天に見えるは、月


安堵のせいで気が緩んだのか、心の底からなにかがせり上がってくるのを感じた。
ここで泣いたらだめだ。自分を戒めるようにぐっと下唇を噛みしめる。

少し冷静さを取り戻すと、周りの声が耳に入ってきた。

「どうしたんだろうね」、「具合悪くなったのかな」という女性の声。「酔っ払いか?」という男性の声。そのうち、ひとつの声が近くなった。

「どうしたのー?」

誰かにトントンと背中を叩かれた。
複数人の気配がする。くだけた言い方から、警察ということはなさそうだ。

「具合悪いなら、休めるところに連れてってあげようかー?」

笑い声にまじって「ばか」、「やべーよ」という声が聞こえる。酔っ払いだろうか。

早く立ち去ってくれないかと身を固くしていると、突然、手の甲にひやりとしたものが当たった。驚いて、顔を上げる。


視界に入ったのは、ペットボトルの水。

「――行くぞ」

見上げれば、そこにはもう帰ったと思っていたモンドが立っていた。

「ここは人通りが多い。こんなところにしゃがんでいたら邪魔だろう」

周りを見れば、さっきの酔っ払いらしき人たちの姿はなかった。モンドの姿を見て立ち去ってくれたのだろうか。

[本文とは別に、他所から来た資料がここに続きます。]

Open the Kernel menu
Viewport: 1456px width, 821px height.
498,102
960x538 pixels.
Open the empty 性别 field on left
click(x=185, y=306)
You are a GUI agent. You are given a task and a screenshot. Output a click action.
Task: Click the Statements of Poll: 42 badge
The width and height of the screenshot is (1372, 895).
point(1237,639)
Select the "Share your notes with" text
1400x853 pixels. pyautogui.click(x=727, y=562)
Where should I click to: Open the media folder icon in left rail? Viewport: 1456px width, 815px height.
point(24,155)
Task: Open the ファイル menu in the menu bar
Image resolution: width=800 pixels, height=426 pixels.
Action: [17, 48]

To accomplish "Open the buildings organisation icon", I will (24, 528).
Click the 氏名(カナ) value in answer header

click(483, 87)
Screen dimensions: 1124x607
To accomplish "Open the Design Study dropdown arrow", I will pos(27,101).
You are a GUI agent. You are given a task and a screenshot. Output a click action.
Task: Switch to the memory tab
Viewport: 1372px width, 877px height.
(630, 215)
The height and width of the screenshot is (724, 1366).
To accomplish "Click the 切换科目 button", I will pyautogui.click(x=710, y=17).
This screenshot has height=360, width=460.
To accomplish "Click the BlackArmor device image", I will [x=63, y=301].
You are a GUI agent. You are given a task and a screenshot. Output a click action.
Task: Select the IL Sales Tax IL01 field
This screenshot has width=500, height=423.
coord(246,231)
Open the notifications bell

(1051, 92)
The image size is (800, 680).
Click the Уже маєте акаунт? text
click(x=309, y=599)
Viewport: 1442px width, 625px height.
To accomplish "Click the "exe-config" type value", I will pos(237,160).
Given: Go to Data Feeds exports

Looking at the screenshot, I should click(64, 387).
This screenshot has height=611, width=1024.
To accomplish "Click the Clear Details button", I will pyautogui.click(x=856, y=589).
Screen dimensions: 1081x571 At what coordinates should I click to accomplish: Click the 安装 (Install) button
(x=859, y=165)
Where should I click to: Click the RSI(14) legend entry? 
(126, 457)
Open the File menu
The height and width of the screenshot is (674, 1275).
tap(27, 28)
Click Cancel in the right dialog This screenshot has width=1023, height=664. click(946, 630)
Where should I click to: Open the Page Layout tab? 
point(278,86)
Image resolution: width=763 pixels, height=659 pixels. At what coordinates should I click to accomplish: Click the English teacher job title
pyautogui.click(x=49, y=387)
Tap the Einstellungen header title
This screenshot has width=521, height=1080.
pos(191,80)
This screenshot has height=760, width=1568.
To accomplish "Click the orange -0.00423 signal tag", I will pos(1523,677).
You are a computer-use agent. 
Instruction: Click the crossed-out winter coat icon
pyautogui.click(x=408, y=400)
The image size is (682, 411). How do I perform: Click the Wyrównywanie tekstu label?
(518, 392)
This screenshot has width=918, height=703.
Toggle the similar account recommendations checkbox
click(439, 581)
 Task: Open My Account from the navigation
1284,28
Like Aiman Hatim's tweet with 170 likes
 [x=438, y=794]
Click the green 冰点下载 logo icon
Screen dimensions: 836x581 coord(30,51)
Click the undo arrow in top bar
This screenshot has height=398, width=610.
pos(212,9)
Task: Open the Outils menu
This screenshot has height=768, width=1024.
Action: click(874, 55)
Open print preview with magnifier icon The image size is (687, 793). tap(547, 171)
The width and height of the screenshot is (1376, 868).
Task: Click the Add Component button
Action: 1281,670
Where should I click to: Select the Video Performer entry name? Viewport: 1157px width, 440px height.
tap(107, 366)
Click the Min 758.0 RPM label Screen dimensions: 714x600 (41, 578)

しかし、モンドがここに戻ってくるとは。しかもペットボトルの水まで携えて。
香凛は意外な状況に、言葉を失っていた。

「……立てないのか?」

そう言うが早いか、モンドは香凛の腕を引き上げる。体を持ち上げられた格好になってふらりとよろめき、あろうことかモンドに寄りかかってしまった。

「あっ……す、すみません!」

「……いい。そのまま腕にでも掴まってろ」

言葉の意味が理解できずにいると、モンドは驚くことに香凛の腰に手を回した。